[Stored records]

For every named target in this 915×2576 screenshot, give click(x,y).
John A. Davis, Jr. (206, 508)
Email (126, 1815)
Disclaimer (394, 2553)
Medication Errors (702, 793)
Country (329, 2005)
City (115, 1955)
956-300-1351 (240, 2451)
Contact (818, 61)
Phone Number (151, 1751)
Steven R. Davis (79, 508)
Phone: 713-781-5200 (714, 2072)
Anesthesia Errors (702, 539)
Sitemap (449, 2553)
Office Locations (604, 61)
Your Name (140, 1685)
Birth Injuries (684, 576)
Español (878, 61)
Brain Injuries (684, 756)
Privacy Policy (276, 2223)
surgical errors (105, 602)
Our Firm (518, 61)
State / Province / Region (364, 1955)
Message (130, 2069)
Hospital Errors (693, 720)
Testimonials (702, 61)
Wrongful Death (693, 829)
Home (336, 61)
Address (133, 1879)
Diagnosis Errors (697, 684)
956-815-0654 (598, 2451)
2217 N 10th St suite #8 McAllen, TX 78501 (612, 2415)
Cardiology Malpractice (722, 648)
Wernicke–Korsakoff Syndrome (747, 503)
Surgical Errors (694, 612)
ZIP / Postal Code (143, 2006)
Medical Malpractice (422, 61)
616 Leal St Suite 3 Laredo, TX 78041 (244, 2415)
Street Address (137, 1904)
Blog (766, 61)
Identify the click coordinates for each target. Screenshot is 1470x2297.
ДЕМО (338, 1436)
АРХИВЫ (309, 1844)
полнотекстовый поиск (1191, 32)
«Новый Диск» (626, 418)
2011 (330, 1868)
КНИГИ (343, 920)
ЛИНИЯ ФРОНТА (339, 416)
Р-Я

Task instructions
The entries listed above are to be output exactly. Leave none out.

Answer area
For every named target in this 915×2576 screenshot, give click(x,y).
John A. Davis, Jr. (206, 508)
Email (126, 1815)
Disclaimer (394, 2553)
Medication Errors (702, 793)
Country (329, 2005)
City (115, 1955)
956-300-1351 (240, 2451)
Contact (818, 61)
Phone Number (151, 1751)
Steven R. Davis (79, 508)
Phone: 713-781-5200 (714, 2072)
Anesthesia Errors (702, 539)
Sitemap (449, 2553)
Office Locations (604, 61)
Your Name (140, 1685)
Birth Injuries (684, 576)
Español (878, 61)
Brain Injuries (684, 756)
Privacy Policy (276, 2223)
surgical errors (105, 602)
Our Firm (518, 61)
State / Province / Region (364, 1955)
Message (130, 2069)
Hospital Errors (693, 720)
Testimonials (702, 61)
Wrongful Death (693, 829)
Home (336, 61)
Address (133, 1879)
Diagnosis Errors (697, 684)
956-815-0654 (598, 2451)
2217 N 10th St suite #8 McAllen, TX 78501 (612, 2415)
Cardiology Malpractice (722, 648)
Wernicke–Korsakoff Syndrome (747, 503)
Surgical Errors (694, 612)
ZIP / Postal Code (143, 2006)
Medical Malpractice (422, 61)
616 Leal St Suite 3 Laredo, TX 78041 (244, 2415)
Street Address (137, 1904)
Blog (766, 61)
Identify the click coordinates for each target. Screenshot is 1470x2297.
ДЕМО (338, 1436)
АРХИВЫ (309, 1844)
полнотекстовый поиск (1191, 32)
«Новый Диск» (626, 418)
2011 (330, 1868)
КНИГИ (343, 920)
ЛИНИЯ ФРОНТА (339, 416)
Р-Я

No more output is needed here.